▸ **What is needed**:
Take the lines below between the one holding "News Staff (168, 263)" and the one holding "Евстифеев Сергей (774, 960)", inclusive, and copy them exactly. Add nothing.

▸ **Record excerpts**:

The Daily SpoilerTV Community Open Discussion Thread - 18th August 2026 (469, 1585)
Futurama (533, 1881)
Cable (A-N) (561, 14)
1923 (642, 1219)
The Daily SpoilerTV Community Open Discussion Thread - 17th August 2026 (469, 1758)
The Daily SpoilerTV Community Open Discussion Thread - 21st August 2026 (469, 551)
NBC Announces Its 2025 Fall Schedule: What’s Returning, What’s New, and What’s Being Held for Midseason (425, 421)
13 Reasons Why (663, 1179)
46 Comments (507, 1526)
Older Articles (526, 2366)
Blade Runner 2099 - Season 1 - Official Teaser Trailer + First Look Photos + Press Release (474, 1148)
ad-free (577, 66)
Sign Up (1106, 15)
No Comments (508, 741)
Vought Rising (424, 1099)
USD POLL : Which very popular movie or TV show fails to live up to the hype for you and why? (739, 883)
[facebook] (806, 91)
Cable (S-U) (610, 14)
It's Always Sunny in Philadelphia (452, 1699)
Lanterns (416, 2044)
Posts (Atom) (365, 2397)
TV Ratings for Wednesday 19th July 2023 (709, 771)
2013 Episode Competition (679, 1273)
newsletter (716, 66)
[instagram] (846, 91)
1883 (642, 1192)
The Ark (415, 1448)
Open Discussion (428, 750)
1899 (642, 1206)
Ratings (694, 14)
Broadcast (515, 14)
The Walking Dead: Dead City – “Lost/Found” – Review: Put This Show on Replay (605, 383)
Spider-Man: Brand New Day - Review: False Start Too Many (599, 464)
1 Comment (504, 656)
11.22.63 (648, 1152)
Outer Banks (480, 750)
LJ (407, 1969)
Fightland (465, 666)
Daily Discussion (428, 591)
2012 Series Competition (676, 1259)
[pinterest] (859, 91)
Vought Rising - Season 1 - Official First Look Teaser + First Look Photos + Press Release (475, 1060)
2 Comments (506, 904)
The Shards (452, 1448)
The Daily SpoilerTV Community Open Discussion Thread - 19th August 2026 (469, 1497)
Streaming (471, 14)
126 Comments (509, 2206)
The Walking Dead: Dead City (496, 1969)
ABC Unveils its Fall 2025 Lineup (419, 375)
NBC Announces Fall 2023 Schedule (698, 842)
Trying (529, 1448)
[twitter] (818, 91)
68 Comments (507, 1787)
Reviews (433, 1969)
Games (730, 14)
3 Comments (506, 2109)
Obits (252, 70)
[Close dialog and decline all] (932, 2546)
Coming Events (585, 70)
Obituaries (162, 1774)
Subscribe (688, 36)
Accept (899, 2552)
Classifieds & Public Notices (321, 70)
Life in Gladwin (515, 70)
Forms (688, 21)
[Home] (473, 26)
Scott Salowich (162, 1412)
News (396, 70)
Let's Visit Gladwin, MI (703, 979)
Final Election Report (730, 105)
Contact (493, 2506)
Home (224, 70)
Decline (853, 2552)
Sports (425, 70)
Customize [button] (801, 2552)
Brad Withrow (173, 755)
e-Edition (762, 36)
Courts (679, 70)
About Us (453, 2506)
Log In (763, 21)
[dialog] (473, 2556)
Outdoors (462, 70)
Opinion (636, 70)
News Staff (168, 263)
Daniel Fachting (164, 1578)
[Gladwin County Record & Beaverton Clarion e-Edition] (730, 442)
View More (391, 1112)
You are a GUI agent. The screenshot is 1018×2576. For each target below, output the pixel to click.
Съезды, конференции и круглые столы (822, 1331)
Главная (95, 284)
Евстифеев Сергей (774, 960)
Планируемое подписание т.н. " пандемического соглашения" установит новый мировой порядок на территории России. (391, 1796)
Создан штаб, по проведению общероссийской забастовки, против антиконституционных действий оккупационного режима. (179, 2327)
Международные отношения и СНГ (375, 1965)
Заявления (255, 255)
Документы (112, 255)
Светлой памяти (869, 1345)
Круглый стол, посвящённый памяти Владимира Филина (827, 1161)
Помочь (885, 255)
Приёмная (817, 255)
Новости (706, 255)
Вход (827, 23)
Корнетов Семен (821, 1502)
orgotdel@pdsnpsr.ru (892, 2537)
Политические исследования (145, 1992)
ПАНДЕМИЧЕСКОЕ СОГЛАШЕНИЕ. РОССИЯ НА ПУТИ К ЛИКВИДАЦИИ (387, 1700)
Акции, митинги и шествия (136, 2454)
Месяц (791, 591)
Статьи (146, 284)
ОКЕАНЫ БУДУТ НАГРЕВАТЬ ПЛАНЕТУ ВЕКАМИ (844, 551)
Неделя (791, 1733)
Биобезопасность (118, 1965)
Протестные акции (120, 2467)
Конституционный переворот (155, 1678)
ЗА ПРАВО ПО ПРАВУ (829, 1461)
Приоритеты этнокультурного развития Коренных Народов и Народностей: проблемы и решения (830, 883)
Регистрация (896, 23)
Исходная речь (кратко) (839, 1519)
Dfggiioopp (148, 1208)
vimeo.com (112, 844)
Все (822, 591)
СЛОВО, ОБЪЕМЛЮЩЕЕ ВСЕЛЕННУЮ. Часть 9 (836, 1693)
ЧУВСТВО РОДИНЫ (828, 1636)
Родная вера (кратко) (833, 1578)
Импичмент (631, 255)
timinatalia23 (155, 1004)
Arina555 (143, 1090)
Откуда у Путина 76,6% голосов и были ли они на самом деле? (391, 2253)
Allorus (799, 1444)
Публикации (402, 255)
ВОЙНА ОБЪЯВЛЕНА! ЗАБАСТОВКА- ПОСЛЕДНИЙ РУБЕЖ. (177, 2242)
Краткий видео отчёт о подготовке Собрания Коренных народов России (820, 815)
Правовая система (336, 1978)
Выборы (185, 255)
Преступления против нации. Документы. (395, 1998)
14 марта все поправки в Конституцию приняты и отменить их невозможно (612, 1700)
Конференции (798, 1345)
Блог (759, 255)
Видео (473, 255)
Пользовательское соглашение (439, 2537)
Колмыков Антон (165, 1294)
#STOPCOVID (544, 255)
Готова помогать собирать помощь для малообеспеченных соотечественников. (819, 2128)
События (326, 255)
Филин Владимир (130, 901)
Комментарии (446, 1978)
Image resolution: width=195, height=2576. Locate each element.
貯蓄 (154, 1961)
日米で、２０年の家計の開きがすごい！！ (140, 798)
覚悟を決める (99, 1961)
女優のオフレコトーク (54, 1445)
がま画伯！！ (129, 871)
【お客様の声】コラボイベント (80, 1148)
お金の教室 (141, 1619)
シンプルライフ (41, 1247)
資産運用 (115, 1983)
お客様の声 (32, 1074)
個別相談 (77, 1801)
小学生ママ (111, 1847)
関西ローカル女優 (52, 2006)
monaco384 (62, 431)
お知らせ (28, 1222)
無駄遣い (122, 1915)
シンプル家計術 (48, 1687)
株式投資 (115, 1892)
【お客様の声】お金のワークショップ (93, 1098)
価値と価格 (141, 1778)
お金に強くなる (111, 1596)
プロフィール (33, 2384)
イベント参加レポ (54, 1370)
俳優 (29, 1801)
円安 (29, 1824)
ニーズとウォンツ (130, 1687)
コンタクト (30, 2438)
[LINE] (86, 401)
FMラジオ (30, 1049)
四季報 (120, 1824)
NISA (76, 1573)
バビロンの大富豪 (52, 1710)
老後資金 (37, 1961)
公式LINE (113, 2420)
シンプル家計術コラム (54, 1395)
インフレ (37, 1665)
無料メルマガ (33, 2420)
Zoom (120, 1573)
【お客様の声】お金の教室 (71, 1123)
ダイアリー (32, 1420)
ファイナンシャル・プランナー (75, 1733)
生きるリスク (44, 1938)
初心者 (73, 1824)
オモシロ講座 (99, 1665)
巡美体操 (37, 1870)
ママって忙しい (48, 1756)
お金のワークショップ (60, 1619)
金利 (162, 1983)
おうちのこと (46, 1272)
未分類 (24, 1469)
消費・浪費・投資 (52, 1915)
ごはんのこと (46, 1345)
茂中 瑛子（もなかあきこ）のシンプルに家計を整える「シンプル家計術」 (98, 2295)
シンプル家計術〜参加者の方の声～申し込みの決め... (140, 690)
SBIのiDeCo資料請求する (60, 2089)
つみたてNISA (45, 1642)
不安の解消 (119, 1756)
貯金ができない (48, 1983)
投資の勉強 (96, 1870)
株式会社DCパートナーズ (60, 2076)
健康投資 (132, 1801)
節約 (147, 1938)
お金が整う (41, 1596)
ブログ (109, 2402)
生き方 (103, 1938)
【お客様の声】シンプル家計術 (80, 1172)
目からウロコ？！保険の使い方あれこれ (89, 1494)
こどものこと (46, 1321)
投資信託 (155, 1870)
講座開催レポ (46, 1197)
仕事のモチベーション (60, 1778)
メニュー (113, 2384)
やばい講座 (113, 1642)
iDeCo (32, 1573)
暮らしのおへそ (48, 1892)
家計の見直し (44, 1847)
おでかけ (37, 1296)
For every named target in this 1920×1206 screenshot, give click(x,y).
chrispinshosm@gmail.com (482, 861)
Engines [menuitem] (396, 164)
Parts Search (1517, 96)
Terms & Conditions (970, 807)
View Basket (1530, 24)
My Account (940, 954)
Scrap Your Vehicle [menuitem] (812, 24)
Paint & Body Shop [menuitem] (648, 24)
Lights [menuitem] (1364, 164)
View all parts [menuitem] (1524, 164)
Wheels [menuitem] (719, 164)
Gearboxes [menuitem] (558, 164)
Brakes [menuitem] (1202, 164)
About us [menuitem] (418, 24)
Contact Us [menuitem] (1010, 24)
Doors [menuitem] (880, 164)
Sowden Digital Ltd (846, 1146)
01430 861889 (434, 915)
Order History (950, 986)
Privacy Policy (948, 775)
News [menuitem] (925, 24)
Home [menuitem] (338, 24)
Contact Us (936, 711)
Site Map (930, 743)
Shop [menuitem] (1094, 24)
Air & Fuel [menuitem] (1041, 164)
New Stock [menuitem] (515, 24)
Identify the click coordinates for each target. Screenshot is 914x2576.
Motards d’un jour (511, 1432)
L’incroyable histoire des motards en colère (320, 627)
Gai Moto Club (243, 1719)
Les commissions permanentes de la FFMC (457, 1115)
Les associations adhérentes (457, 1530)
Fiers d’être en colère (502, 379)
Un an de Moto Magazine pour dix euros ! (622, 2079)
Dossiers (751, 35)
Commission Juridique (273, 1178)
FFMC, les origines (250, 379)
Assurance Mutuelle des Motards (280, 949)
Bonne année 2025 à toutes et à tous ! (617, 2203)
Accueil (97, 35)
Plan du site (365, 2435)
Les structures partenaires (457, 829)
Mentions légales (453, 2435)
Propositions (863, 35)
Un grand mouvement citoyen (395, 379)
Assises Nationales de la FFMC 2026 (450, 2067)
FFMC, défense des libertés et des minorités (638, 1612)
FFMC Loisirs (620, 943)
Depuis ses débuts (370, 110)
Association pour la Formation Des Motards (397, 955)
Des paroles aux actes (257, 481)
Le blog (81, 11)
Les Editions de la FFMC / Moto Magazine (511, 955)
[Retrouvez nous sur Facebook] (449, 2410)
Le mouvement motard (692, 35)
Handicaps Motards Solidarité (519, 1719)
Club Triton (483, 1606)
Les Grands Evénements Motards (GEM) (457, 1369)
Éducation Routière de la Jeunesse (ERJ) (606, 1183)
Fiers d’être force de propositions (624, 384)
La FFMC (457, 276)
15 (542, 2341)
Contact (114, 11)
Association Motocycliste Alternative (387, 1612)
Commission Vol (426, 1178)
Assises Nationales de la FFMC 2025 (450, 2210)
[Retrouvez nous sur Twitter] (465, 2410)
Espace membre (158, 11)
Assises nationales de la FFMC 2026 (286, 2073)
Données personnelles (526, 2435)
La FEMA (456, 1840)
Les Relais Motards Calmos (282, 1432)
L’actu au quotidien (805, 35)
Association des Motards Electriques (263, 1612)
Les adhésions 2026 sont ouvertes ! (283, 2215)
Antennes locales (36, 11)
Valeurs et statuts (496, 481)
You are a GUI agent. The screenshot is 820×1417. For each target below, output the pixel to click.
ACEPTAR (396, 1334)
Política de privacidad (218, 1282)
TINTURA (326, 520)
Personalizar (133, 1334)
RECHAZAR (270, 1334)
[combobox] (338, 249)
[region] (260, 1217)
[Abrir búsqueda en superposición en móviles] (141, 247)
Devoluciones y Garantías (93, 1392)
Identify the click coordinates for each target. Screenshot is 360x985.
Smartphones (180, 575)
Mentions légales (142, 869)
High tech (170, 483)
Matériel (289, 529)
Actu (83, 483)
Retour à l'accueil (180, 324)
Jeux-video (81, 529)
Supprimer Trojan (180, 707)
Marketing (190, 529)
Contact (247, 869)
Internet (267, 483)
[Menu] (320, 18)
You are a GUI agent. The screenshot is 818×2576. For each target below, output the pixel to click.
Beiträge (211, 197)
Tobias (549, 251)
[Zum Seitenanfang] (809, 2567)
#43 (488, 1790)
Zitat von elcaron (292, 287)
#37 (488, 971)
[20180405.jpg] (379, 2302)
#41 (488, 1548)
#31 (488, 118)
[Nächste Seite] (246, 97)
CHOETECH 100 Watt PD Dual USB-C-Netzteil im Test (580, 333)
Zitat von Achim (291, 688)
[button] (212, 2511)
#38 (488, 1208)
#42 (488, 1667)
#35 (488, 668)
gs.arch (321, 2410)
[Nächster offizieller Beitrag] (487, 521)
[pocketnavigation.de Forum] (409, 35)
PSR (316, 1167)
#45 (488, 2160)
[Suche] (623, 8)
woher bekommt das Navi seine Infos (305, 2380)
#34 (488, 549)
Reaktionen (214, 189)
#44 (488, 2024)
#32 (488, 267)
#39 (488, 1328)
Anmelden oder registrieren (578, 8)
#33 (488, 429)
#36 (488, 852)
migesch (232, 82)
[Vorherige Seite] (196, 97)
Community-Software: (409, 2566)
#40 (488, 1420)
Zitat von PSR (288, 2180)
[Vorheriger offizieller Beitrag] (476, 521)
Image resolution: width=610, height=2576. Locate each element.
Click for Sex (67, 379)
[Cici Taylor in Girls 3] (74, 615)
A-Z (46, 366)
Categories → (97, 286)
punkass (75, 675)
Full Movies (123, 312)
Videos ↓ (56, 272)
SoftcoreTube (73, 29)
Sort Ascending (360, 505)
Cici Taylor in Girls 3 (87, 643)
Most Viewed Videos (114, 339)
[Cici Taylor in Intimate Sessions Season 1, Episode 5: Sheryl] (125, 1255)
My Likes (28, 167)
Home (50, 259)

▸ **Task answer**:
News Staff (168, 263)
Daniel Fachting (164, 1578)
[Gladwin County Record & Beaverton Clarion e-Edition] (730, 442)
View More (391, 1112)
You are a GUI agent. The screenshot is 1018×2576. For each target below, output the pixel to click.
Съезды, конференции и круглые столы (822, 1331)
Главная (95, 284)
Евстифеев Сергей (774, 960)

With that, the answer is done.